**Work instructions**
Taking the line with "Click the info icon beside Used on" as the first and the last line of the entries as the final one, copy that span exactly.

**Input records**
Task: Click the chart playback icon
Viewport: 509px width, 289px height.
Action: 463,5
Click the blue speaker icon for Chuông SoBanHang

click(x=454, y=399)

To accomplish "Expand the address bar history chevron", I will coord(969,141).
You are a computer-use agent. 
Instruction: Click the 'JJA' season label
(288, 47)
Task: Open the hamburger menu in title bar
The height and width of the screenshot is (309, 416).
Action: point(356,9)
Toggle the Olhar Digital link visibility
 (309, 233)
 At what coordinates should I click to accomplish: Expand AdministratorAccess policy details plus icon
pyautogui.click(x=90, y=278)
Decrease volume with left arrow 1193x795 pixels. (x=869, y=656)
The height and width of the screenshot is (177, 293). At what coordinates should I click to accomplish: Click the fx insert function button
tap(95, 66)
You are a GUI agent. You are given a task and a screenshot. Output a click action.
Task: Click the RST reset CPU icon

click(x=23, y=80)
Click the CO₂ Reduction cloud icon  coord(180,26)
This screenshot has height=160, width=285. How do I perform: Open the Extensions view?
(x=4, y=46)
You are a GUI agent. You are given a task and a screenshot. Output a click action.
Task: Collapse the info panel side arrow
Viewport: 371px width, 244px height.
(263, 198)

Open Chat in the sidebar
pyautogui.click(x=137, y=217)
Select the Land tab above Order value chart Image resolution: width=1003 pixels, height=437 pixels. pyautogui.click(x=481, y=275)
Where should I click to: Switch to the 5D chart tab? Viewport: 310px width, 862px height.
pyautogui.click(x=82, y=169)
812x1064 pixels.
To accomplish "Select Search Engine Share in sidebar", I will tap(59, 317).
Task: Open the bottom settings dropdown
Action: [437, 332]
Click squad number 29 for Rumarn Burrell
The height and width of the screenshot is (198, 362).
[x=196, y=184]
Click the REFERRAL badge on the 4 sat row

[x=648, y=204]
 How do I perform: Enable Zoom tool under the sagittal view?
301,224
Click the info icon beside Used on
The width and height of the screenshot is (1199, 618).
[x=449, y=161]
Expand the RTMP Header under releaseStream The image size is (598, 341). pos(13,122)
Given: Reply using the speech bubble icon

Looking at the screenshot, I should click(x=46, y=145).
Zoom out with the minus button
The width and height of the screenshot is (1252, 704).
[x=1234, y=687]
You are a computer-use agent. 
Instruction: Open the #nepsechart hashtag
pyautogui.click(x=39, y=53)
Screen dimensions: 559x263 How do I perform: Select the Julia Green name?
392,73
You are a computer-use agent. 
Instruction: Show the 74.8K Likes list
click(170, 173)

**Reply**
Click the info icon beside Used on
The width and height of the screenshot is (1199, 618).
[x=449, y=161]
Expand the RTMP Header under releaseStream The image size is (598, 341). pos(13,122)
Given: Reply using the speech bubble icon

Looking at the screenshot, I should click(x=46, y=145).
Zoom out with the minus button
The width and height of the screenshot is (1252, 704).
[x=1234, y=687]
You are a computer-use agent. 
Instruction: Open the #nepsechart hashtag
pyautogui.click(x=39, y=53)
Screen dimensions: 559x263 How do I perform: Select the Julia Green name?
392,73
You are a computer-use agent. 
Instruction: Show the 74.8K Likes list
click(170, 173)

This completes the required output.